Ischia, sociologia delle catastrofi

Il sociologo non può che scuotere la testa. Ci sono pagine della Naturalis Historia di Plinio il vecchio che andrebbero rilette. L’Italia, notava l’antico dotto , è circondata dal mare e attraversata in senso longitudinale da una catena montuosa che sembra non finire mai.

Di conseguenza, visto che l’acqua scende dall’alto verso il basso, e quando piove troppo, rovinosamente, e visto che il mare, fa del suo, rosicchiando coste, l’Italia già allora era a rischio. Parliamo di duemila anni fa.

Perciò la “catastrofe annunciata” di Ischia, notizia che oggi straripa sulle prime pagine, con conseguente indignata ricerca di colpevoli da additare al popolo (*), risale almeno all’Impero romano. E in particolare alla tendenza storica della popolazione peninsulare, per ragioni che oggi vanno sotto la denominazione di miglioramento della qualità della vita, a spostarsi dall’interno verso l’esterno: dai monti e campagne in direzione della città. Di qui, una natura che inevitabilmente ha fatto il suo corso sui monti poco popolati e sulle coste sovraffollate.

Sintetizzando, dietro un bimillenario fenomeno migratorio, si scorge il mito, più che giustificato, della città. Perché, in assoluto la città ha sempre portato progresso e benessere diffuso.

La controprova, di quanto diciamo, è nello spopolamento cittadino, con diffusione di fame e miseria, e per non pochi secoli, almeno fino alla seconda metà del IX della nostra era.
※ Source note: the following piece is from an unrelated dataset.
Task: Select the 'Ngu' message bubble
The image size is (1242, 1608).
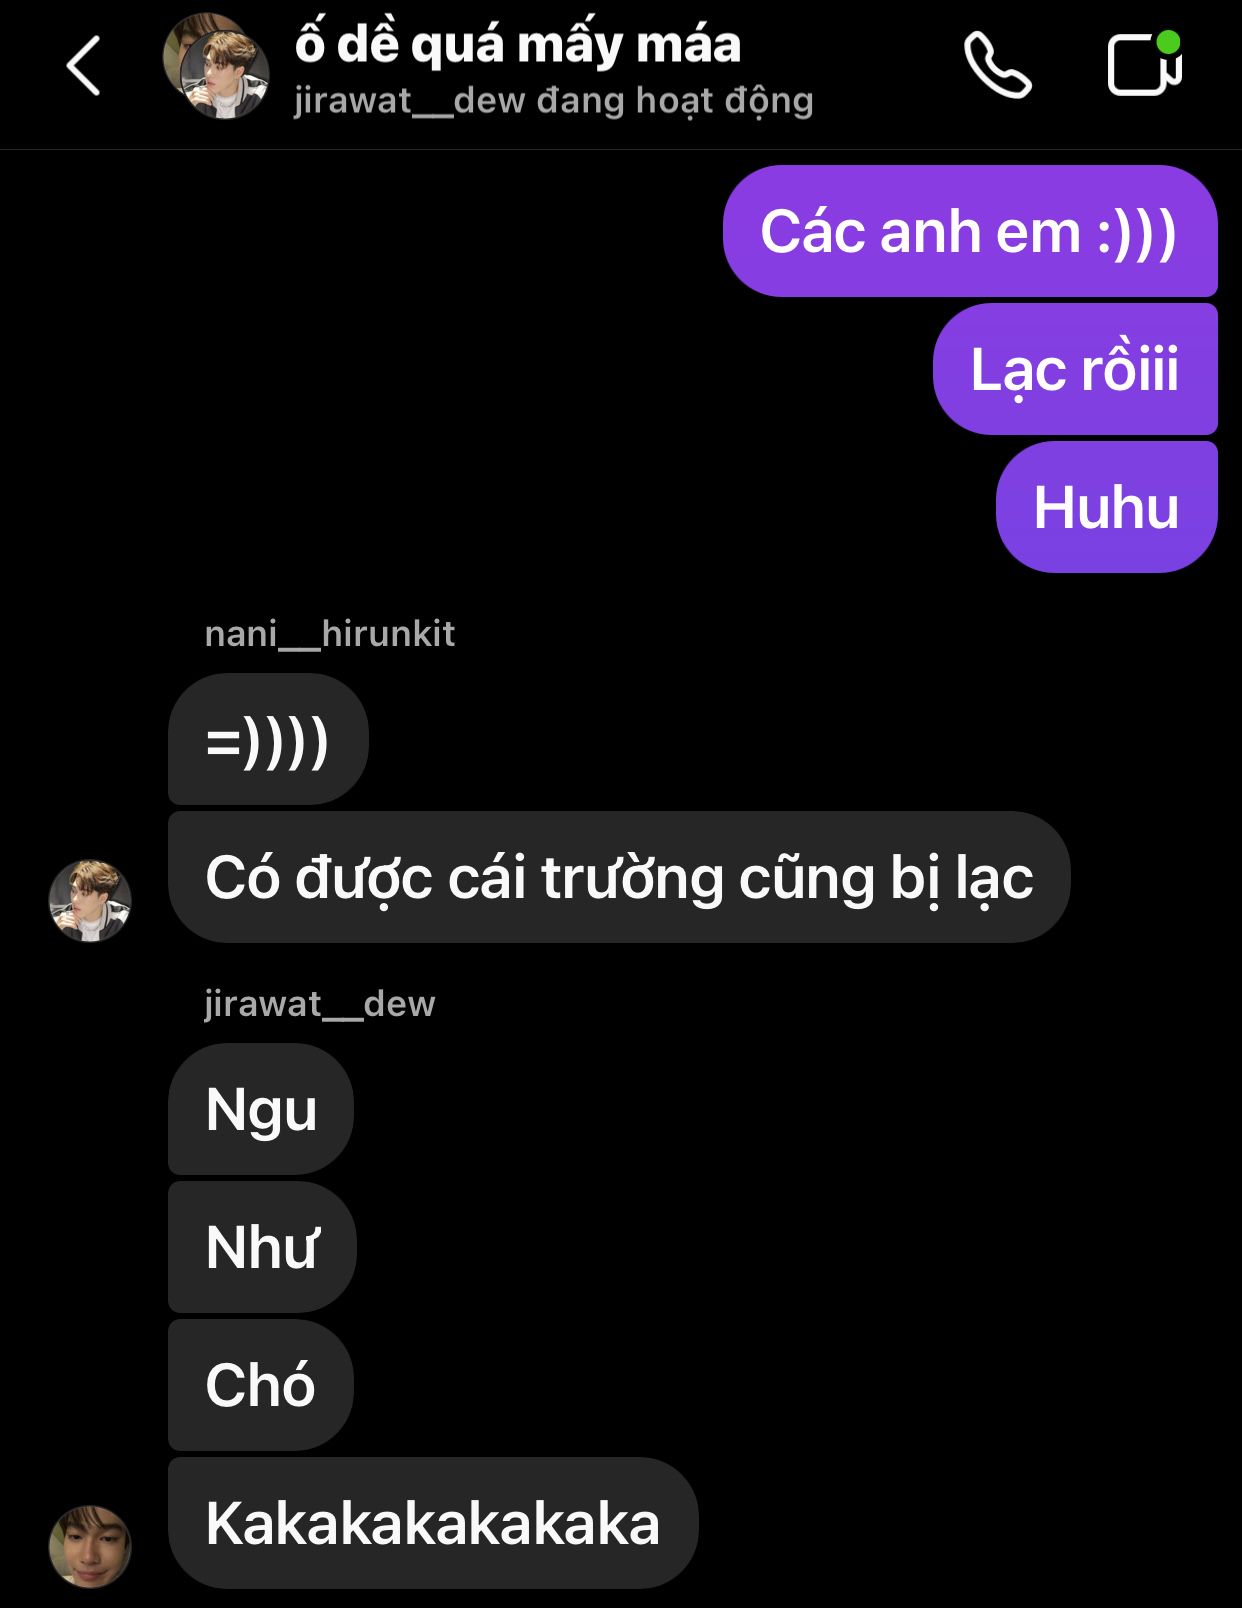Action: point(261,1109)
Spopolamento che – ecco il punto storico e sociologico – seguì la dissoluzione e caduta dell’Impero romano, che, economicamente e modernamente parlando, era autarchico all’esterno e liberale all’interno. Diciamo cittadino e commerciante. Almeno fino a quando non arrivò al potere le dinastia militari dei Severi.

Cosa avrebbero dovuto fare i governanti italiani da Augusto a Mario Draghi? Deportare intere popolazioni verso l’interno secondo l’uso asiatico? La storia geologica è quello che è: l’uomo è il luogo in cui vive, ma anche il luogo da cui vuole scappare, con tutte le conseguenze, positive e negative del caso, spesso inavvertite e impreviste. Sembra si chiami libertà.

Un grande storico francese, Fernand Braudel, ha acutamente introdotto il fenomeno storico della lunga durata, rapportandolo alle condizioni geografiche e migratorio-demografiche, condizioni che permangono per millenni, anche come risposta dell’uomo dell’ambiente, nel bene come nel male.

Secondo Braudel, alla lunga durata, dei tempi geologici (ad esempio catene montuose longitudinali e coste) e demografici ( inclusi gli spostamenti di popolazione), si affiancano la media durata dell’ economia ( sistemi chiusi, sistemi con mercato e di mercato) e infine quella breve, se non brevissima, della politica (re, presidenti, battaglie e guerre).

Ora, per tornare, ai fatti di Ischia, si crede, additando i nemici e le pratiche contro il popolo (“abusivi”, “assessori corrotti”, “sanatorie”, eccetera), di poter contrastare la lunga durata dei tempi dell’elefante geologico-migratorio con le punture di zanzara dei tempi brevi della politica. Roba da ridere. Ma anche da piangere per la superficialità del sentire: perché, ripetiamo, alla lunga durata dei tempi geologici e demografici, si suppone di poter rispondere con i regolamenti comunali e i vigili urbani.

In realtà, l’unica misura politica che potrebbe ristabilire l’equilibrio diciamo coste-monti, è quella dello spostamento coattivo delle popolazioni. Diciamo della redistribuzione sul territorio anche delle attività economiche. Insomma, servirebbe un Gengis Khan. Il che però implica – si badi bene – la cancellazione della democrazia liberale, basata sulla libertà di movimento, di concorrenza, opinione, parola, pensiero, eccetera.

A dire il vero, le correnti ecologiste, animate da forti componenti autoritarie, secondi alcuni addirittura totalitarie, non disdegnerebbero di comportarsi come l’imperatore mongolo.

Perciò, in sintesi, la vera posta in gioco è quella del prezzo da pagare per continuare a godere della nostra libertà.

Quindi che fare? Assicurarsi, rimettersi a lavorare e non piagnucolare.